Dataset entries:

○ ○ ○ ○

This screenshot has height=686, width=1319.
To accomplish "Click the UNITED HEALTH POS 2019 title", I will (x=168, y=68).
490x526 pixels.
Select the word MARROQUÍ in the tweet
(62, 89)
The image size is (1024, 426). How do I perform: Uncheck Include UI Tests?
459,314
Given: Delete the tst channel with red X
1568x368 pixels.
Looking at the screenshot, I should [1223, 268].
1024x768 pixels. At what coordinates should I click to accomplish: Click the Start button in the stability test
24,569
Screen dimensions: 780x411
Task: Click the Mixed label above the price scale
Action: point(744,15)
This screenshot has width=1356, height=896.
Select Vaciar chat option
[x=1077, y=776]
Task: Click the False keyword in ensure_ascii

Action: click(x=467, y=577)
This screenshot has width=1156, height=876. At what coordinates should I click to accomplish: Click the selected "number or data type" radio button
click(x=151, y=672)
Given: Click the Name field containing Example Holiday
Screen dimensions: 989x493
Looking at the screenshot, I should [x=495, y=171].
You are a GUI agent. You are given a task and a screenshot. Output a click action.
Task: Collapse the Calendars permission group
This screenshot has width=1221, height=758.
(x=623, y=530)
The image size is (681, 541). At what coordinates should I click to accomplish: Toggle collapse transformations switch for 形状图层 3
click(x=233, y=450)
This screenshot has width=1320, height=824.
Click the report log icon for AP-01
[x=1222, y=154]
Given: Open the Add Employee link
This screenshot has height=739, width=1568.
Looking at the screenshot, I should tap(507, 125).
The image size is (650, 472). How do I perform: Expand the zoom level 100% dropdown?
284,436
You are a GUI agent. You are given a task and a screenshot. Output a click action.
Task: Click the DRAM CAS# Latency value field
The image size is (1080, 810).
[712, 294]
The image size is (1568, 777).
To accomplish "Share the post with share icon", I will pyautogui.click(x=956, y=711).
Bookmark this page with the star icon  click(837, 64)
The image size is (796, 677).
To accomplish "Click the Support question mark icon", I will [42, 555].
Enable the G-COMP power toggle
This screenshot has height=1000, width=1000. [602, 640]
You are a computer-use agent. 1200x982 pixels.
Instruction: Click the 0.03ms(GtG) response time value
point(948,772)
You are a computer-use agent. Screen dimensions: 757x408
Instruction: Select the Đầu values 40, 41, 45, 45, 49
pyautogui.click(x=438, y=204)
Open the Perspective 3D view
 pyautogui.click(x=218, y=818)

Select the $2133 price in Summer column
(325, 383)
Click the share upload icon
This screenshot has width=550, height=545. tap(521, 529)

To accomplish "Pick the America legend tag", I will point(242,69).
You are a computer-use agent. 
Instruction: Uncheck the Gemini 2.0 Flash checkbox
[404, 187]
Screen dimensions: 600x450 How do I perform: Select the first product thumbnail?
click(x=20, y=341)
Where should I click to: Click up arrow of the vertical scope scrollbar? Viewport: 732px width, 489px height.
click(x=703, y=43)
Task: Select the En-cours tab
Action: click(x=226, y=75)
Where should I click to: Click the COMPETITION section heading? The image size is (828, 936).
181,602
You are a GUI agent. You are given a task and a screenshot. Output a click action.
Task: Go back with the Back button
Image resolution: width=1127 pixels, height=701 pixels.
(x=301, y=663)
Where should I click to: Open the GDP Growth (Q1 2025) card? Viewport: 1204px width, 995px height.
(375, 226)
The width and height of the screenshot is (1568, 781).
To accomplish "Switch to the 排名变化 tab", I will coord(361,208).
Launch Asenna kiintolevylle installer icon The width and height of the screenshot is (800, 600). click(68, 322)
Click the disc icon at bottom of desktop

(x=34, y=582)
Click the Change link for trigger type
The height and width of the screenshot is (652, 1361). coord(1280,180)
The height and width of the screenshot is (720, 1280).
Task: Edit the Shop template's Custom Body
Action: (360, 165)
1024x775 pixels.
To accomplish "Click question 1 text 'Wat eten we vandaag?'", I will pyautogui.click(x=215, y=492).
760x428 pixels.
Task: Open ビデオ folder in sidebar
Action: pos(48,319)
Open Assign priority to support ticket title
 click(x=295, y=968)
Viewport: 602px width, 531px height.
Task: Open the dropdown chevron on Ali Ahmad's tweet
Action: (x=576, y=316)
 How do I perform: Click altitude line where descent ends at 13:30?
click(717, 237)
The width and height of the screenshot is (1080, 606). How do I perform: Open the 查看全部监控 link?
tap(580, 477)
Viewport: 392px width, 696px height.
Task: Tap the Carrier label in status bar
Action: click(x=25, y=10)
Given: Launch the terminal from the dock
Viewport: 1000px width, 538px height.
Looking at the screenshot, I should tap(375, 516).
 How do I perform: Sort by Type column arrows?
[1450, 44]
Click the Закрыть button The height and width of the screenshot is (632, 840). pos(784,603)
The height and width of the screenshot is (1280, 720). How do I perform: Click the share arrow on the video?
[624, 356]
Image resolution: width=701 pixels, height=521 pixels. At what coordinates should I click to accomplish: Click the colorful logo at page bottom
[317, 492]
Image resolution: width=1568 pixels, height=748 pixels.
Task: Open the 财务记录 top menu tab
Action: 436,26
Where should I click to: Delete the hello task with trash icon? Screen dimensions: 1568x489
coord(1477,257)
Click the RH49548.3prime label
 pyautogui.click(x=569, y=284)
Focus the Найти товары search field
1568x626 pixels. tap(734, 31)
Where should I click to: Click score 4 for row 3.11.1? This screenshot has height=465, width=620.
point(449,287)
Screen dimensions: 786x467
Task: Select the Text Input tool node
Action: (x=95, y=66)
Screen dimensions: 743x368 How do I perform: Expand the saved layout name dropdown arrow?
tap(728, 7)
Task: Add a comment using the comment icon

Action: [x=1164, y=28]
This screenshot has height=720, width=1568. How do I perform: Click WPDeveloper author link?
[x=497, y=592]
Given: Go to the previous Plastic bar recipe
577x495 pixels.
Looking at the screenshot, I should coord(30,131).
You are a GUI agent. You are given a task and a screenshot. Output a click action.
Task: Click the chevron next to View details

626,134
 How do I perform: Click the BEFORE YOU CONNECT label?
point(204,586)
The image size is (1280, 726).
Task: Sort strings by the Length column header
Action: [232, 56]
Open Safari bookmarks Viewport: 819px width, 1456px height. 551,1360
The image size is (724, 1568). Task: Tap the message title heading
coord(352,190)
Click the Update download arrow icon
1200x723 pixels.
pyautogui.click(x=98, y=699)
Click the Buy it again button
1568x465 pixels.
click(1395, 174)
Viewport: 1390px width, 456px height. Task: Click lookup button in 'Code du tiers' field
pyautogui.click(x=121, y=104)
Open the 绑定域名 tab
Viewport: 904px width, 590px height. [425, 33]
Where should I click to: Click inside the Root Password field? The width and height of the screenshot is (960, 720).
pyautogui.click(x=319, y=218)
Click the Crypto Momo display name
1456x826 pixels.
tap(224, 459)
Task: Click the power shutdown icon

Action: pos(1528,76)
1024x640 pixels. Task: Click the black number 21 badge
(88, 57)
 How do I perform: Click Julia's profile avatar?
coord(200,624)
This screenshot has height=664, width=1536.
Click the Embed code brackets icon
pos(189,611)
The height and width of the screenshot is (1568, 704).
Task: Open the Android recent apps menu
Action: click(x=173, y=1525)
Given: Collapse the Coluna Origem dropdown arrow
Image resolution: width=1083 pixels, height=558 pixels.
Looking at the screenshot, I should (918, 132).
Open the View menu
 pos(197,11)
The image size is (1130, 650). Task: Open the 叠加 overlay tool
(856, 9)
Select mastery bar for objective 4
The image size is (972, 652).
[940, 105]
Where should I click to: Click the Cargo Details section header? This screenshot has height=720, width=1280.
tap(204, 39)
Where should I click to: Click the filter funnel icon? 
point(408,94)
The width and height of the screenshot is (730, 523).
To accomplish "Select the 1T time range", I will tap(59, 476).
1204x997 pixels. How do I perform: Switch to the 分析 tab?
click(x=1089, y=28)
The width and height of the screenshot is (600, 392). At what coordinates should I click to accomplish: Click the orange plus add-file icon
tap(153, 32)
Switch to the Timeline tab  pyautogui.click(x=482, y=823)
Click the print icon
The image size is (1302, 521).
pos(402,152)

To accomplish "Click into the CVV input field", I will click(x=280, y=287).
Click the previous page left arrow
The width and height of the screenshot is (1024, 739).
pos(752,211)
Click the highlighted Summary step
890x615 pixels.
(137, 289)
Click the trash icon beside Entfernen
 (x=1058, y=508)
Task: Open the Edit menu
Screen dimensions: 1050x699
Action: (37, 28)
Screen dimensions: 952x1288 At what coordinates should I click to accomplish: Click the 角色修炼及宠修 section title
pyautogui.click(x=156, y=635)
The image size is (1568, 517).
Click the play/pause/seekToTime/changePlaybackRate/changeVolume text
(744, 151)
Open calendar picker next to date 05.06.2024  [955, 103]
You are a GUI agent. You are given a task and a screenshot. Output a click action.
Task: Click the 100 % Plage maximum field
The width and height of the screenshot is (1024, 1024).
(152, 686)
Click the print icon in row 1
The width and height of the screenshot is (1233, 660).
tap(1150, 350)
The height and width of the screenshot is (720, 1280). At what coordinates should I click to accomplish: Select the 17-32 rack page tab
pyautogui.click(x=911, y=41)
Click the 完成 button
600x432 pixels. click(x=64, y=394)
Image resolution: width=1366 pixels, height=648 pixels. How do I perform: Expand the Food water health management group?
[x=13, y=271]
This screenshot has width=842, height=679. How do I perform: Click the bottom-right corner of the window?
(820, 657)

○ ○ ○ ○

DIRECTIONS FOR THIS TASK -> Your job is to return all lines above that hold the word "previous".

RESPONSE ->
Given: Go to the previous Plastic bar recipe
Click the previous page left arrow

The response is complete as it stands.